The Reading YA Fiction Symposium will take place on 24 May 2018 at Westmere House, University of Birmingham.
YA Fiction has boomed in popularity in the twenty first century, from blockbuster franchises Twilight and The Hunger Games to critically acclaimed works by authors including Phillip Pullman, Patrick Ness and Malorie Blackman. Once valued primarily as a pedagogic tool, YA is beginning to emerge from the shadow of Children’s Literature to become an exciting field of study in its own right. Critics including Roberta Trites, Robyn McCallum, Allison Waller and Crag Hill have produced complex theoretical readings of YA, establishing the groundwork for specialist scholarship in this area.
Reading YA seeks to provide a space for discussion of YA as a significant field of cultural production. There is a growing number of YA specialists in the UK, and we hope this event will provide a space for discussion and dissemination of this research.
The confirmed keynote is Maria Nikolajeva, a Professor of Education at the University of Cambridge, renowned internationally for her work on children’s and YA literature.
Suggested topics may include but are not limited to:
- Literary theory and YA
- Historical accounts of YA from the 1940s to the contemporary
- YA and convergence culture: fandom and readership studies
- Genre theory and YA
- Analysis of YA sub-genres (romance, dystopia, horror, comedy, fantasy)
- YA and narratives/theories of adolescence
- #WeNeedDiverseBooks: representation of race and ethnicity in YA
- #OwnVoices in YA: how YA functions as a space for the conveyance of marginalised perspectives
- YA and LBGTQ+
The event will form part of a two-day event on YA at the University of Birmingham. The second, ‘Writing YA’ will take place on Friday 25 May and will involve YA authors discussing their experiences of writing, publishing, and reading in a series of workshops and author events. Delegates are encouraged to attend both in order to participate in an exciting discussion of YA between readers and writers. Information about how to register for these events will be available soon.

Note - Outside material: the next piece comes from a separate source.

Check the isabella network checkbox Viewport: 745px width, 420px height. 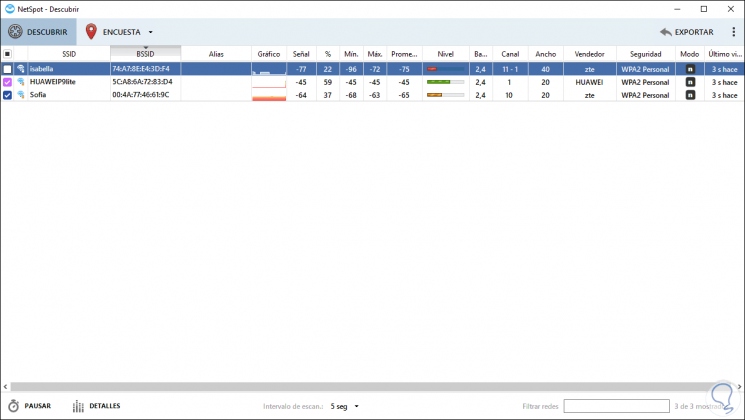[8, 69]
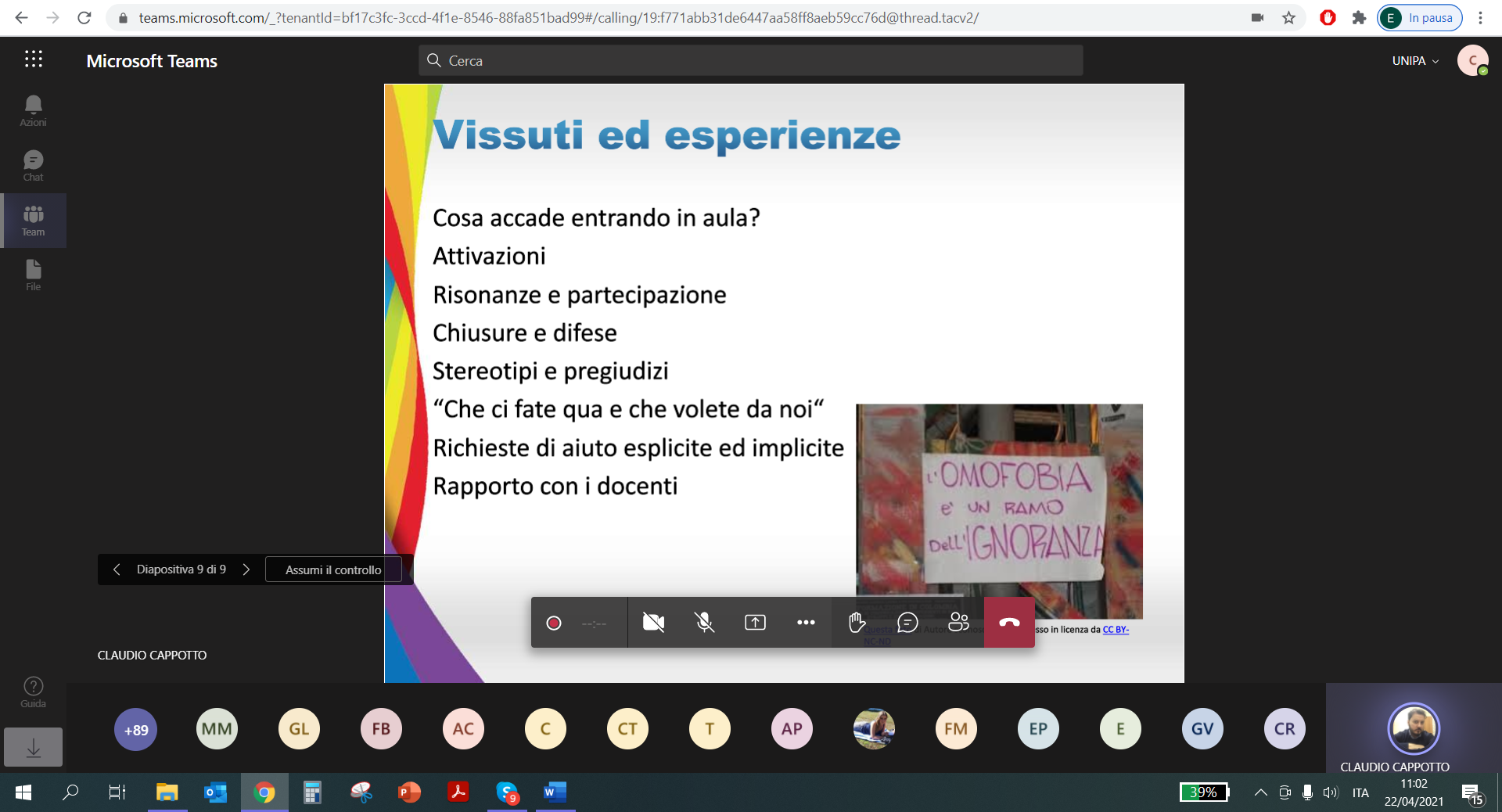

We welcome abstracts of no more than 200-words for 20-minute papers from across subject areas including film, television, literature, education and psychology. We are also open to ideas for panels on the above or related topics. The symposium invites papers from academics, early career researchers, postgraduate research students and undergraduates alike.
Please send all abstracts to Sean Donnelly at firstname.lastname@example.org.
The deadline for submission of abstracts is Friday 9 March 2018.